Internal Covariate Shift

In deep learning algorithms, the unstable change in the distribution of layers’ inputs is problematic since each deeper layer needs to adapt to the new distribution. In this case, when the input distribution to a learning system changes, it is called that the system experiences covariate shift. In general, the internal covariate shift is defined as the change in the distribution of network activations due to the change in network parameters in the course of training.
The internal covariate shift can really affect the training of deep neural networks. The changing distribution of inputs slows down the training by requiring lower learning rates and careful parameter initialization since small changes to the network parameters amplify as the network becomes deeper. In addition, it even makes it hard to train models with saturating nonlinearities.
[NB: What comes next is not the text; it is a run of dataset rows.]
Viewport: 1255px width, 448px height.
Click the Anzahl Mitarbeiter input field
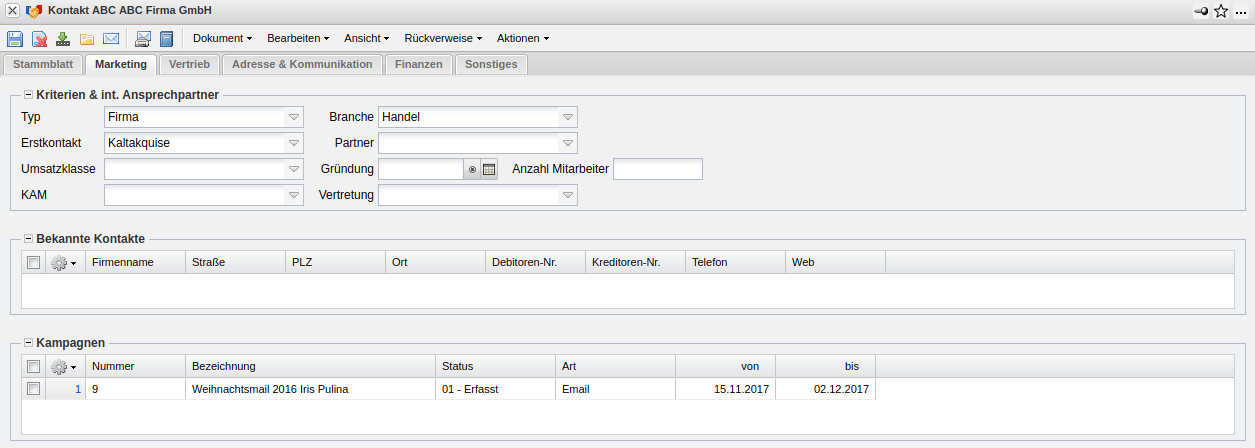657,169
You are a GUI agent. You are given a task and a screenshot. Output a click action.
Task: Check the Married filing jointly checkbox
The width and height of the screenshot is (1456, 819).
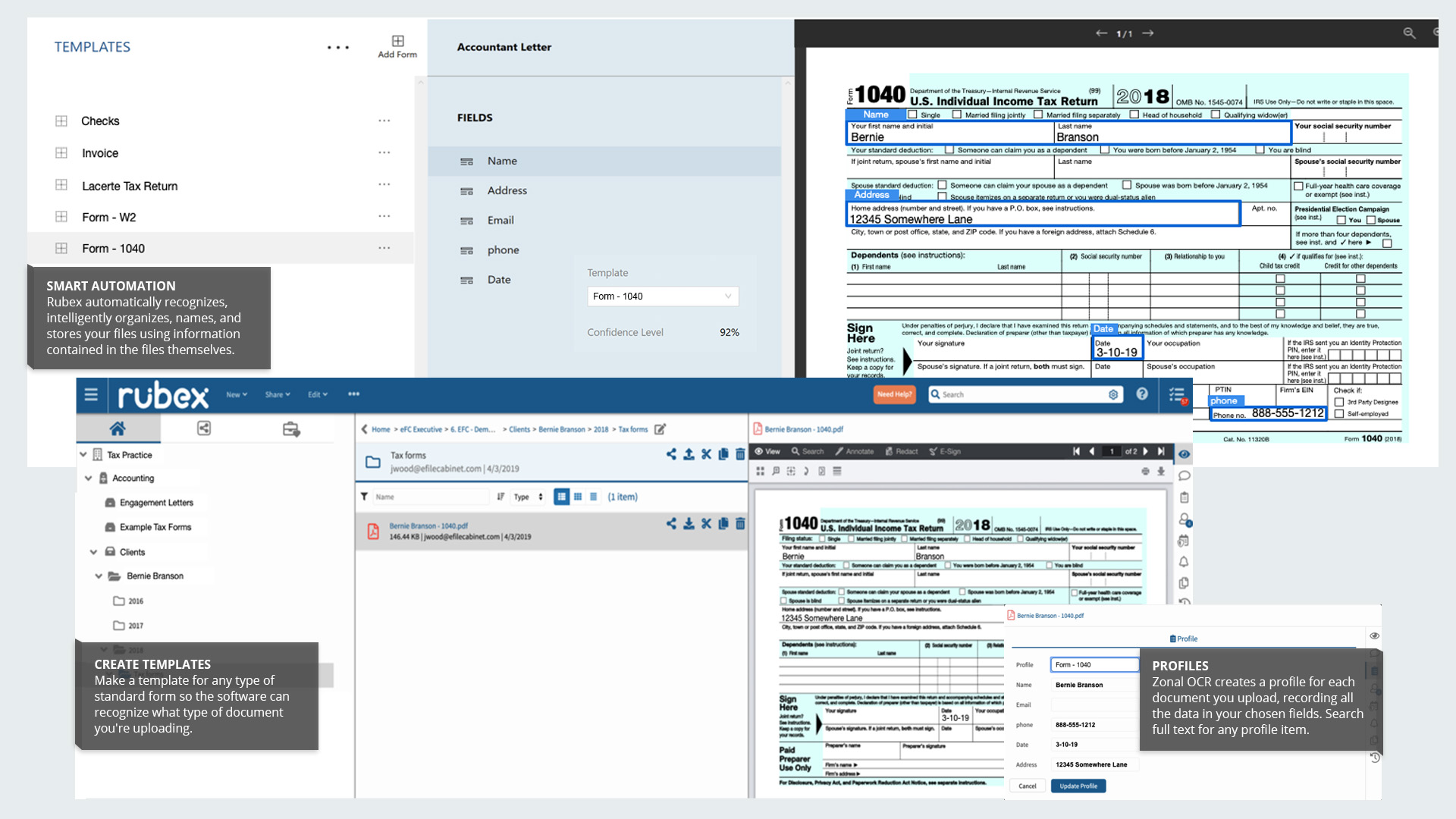[x=957, y=115]
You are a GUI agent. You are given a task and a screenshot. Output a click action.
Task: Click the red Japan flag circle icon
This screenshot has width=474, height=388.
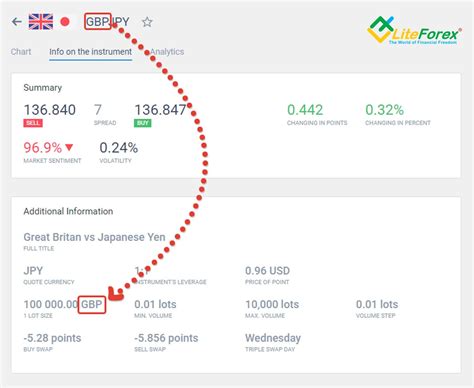point(65,22)
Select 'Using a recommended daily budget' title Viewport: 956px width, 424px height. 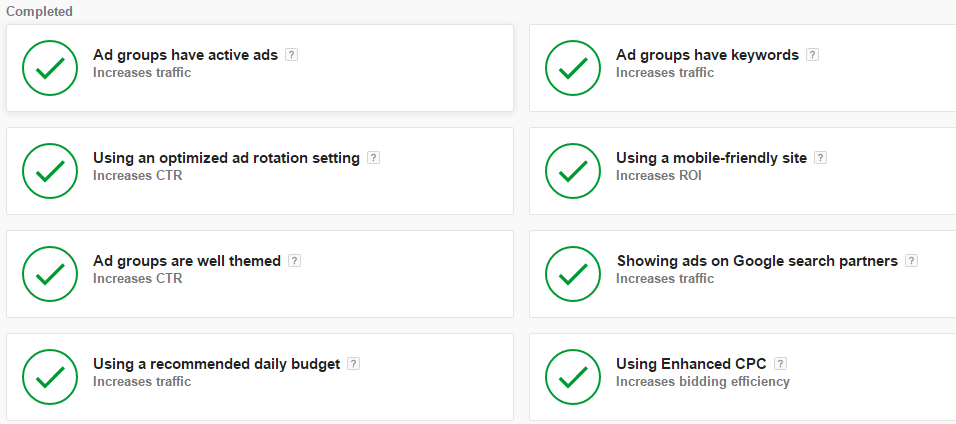click(216, 364)
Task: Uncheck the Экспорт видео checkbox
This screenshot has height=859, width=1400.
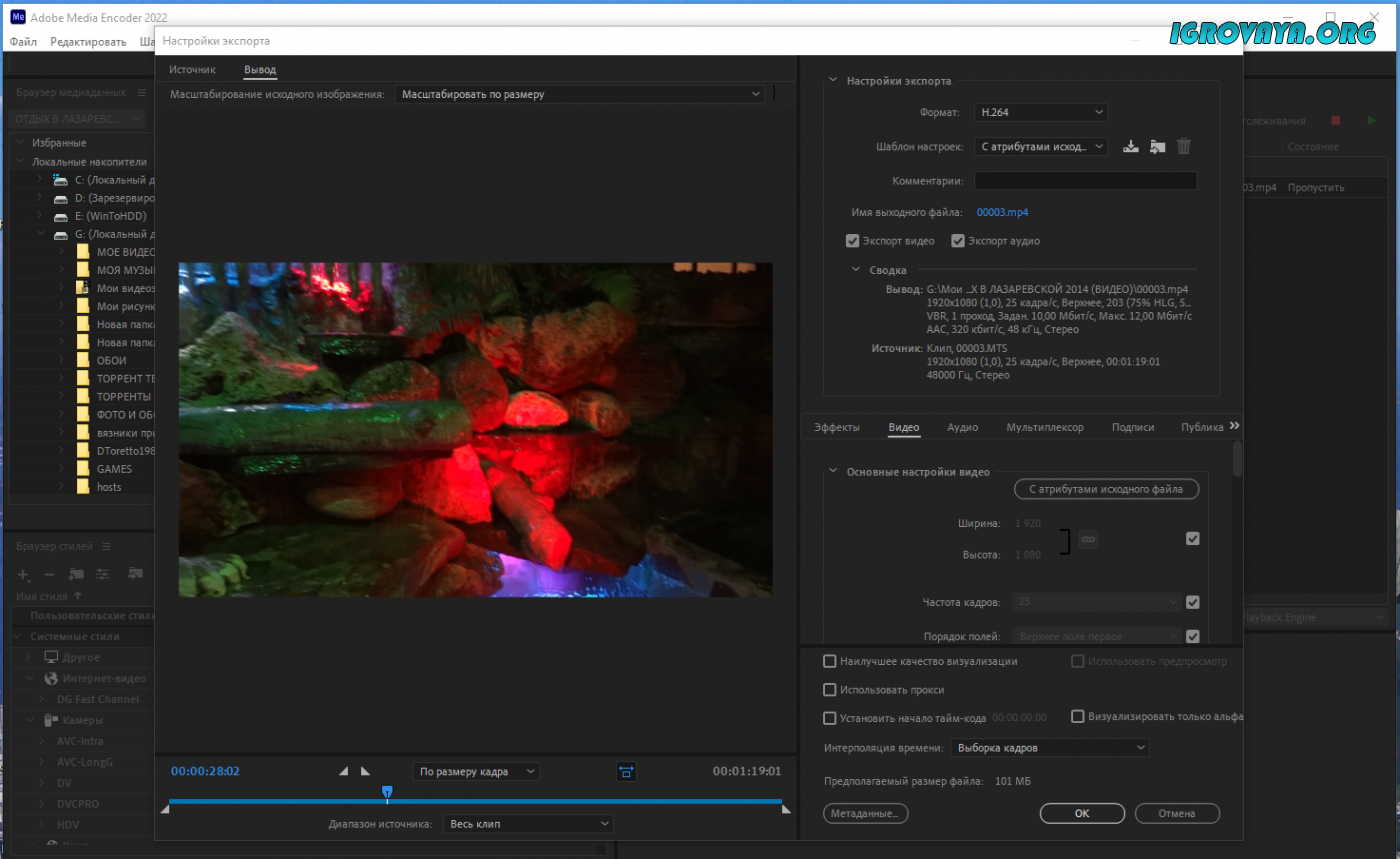Action: [x=852, y=241]
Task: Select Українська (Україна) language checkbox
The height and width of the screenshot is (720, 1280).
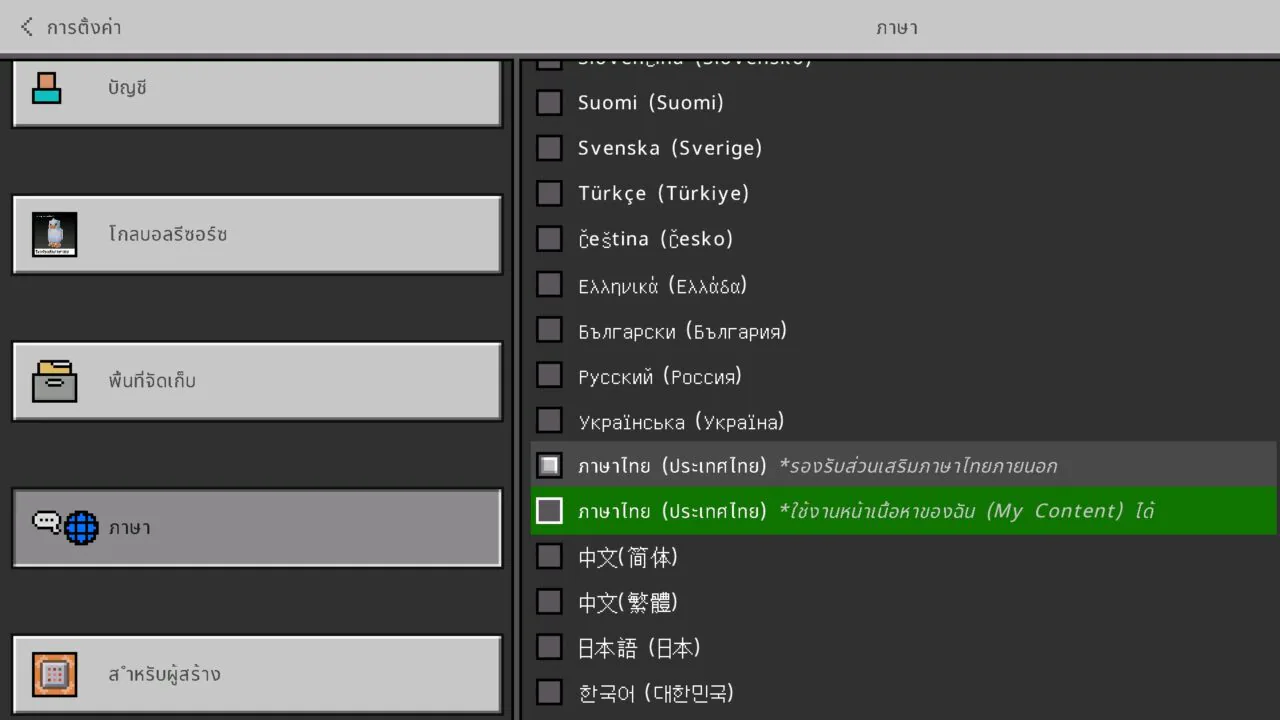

Batch Normalization is a beneficial trick used for efficiently training deep neural networks by reducing the internal covariate shift. To be more specific, BN transform is introduced to normalize the activations into each batch of the networks. The key of this method consists of two part:

  • Firstly, we will normalize each scalar feature independently, with the result of the mean of 0 and the variance of 1;

  • Secondly, since we use mini-batches in stochastic gradient training, each mini-batch produces estimates of the mean and variance of each activation.

In this case, to Batch-Normalize a network, we need to specify a subset of activations and then apply the BN transform for each of them. For each layer, we transform the input from $X$ to $BN(X)$. Since the BN transform is differentiable, the training layers can continue learning on input distributions with less internal covariate shift, which accelerates the training speed. To be more specific, it help alleviate the internal covariate shift by the following methods:

  • It can reduce the dependence of gradients on the scale of the parameters or of their initial values, which means we are allowed to use higher learning rates without the risk of divergence.

  • In this case, backpropagation through a layer is unaffected by the scale of its parameters, and then it stabilize the parameter growth.

  • It can regularize the model and then reduce the need for Dropout layers in batch-normalized networks.

  • It’s possible to use saturating nonlinearities by preventing the network from getting stuck in the saturated modes with batch normalization.